Wheeler Burden ist ein Rockidol aus den 80ern, der aus einer reichen Familie stammt und es selber zu einiger Berühmtheit geschafft hat – zuerst durch sein Baseballspiel, später durch seine Musik. Er taucht auf einmal in Wien im Jahre 1897 auf und begegnet nicht nur Siegmund Freud, Mark Twain und Gustav Mahler, sondern auch vielen Mitgliedern seiner Familie, darunter seinem Vater, der ebenfalls in der Zeit zurückgereist ist. Und das, was dann in dieser falschen Zeit passiert, verstößt nicht nur gegen den alten Grundsatz, in der Vergangenheit nichts einfach so zu verdrehen, sondern ist auch noch eine spannende Geschichte über eine Familienchronik, eine Einführung in das historische Wien als Weltmittelpunkt und gleichzeitig irgendwie unglaublich tiefgründig. Involviert ist auch noch ein Lehrer-Urgestein, das Wheeler so viel über diese Zeit beigebracht hat und ein Kreis junger Studenten in Wien, die vom beginnenden Antisemitismus auseinandergerissen werden.

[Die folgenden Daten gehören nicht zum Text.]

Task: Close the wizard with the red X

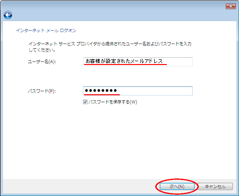Action: pyautogui.click(x=230, y=6)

Dieses Buch ist ziemlich gut. Ich kann nicht nachvollziehen, warum das Buch bei uns recht unbeliebt ist, aber wie sollte man auch auf die Idee kommen, es zu lesen? Es ist eines der Bücher, die sich nicht nur mehrmals im Kreis drehen, sondern bei denen die Handlung mit jeder Seite komplexer wird. Dabei driftet das Buch aber nicht auf irgendwelche hohen Ebenen ab, sondern bleibt gut verständlich. Es ist wunderschön erzählt, die Charaktere lassen viel Raum für zahlreiche Konflikte und die Begegnung mit den historischen Persönlichkeiten könnte authentischer kaum sein. Das Besondere an diesem Buch ist sicher die vielschichtige Thematisierung einer Zeitreise. Außerhalb des Science-Fiction Genres spielen Zeitreisen kaum eine Rolle, in diesem Buch aber ist die Zeitreise der Aufhänger für alles, was passiert ist. Das Buch beschäftigt sich in epischer Breite mit dem Thema “Was passiert, wenn ich jetzt in der Vergangenheit etwas verändere?” und legt dabei viel Wert darauf,  die Schicksalshaftigkeit aller Gegebenheiten auszuführen. Nichts passiert hier zufällig, aber jeder glaubt, dass er selbst entweder zu viel oder zu wenig auslöst und am Ende ist völlig unklar, was ohne die Zeitreise passiert wäre – und auch, ob es ohne die Zeitreise die Zeitreise überhaupt hätte geben können.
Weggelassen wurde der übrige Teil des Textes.